5 Chicago Bears Who Won't Be Back in 2024
By Liam McKeone
The Chicago Bears had a rollercoaster of a 2023 season. Things started so poorly everyone began to wonder if Matt Eberflus was going to make it through his first season as an NFL head coach. But the team tightened up down the stretch, especially on the defensive side of the ball, and gave everybody a glimpse of hope.
After losing the first four games of the season Chicago ended up going 7-6 the rest of the year, which is frankly pretty ideal from a team-building standpoint. The Bears were bad enough to keep a top-10 pick in the 2024 NFL Draft but showed enough to suggest that they could be competitive next season. Maybe not yet playoff competitive, but certainly better than they've been since the end of the Mitch Trubisky era.
Now they've got the No. 1 pick in the draft thanks to last year's trade with the Carolina Panthers, their own pick at No. 8 overall, and the third-most cap space in the NFL. The Bears are very well set up to transform their team this offseason, which will mean a lot of changes up and down the roster. Those changes have already begun to take shape, with the team cutting Eddie Jackson and Cody Whitehair earlier this month.
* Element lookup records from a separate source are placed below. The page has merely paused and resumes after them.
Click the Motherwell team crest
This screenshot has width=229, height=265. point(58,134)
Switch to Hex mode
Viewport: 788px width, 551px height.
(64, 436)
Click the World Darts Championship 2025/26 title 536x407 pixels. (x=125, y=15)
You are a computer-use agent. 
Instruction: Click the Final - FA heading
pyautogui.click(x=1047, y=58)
Who else won't be back with the Bears in 2024?
Darnell Mooney
Mooney received something of an outsized degree of hype after his 2023 season. That was largely because his flashes of great play were often the only bright spots during Bears games since he was drafted in 2020. But he never really managed to put it together outside of a standout 2021 and this past season was a bad one for the former fifth-round pick. Mooney recorded career-lows across the board, putting up 31 catches for 414 yards and one touchdown in 15 games with a truly concerning 50.8 percent catch percentage. His biggest highlight was dropping a Hail Mary against the Browns in December.
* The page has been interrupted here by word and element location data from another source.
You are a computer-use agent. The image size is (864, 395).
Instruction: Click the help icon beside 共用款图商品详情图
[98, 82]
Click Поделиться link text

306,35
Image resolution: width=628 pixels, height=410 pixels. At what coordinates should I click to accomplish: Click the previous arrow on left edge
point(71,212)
It probably doesn't fall all on Mooney. Justin Fields has notably struggled to pass the ball, the Bears as a whole struggled to function offensively, and Mooney was competing with DJ Moore for targets. He's only two years removed from a 1,000-yard season. But he's a free agent and it does not seem likely Chicago will spend money to retain him. His production can easily be replicated with a low draft pick, and that path comes with the added benefit of potentially finding a diamond in the rough. Maybe there's a productive receiver somewhere in Mooney but Chicago is not where he's going to find it.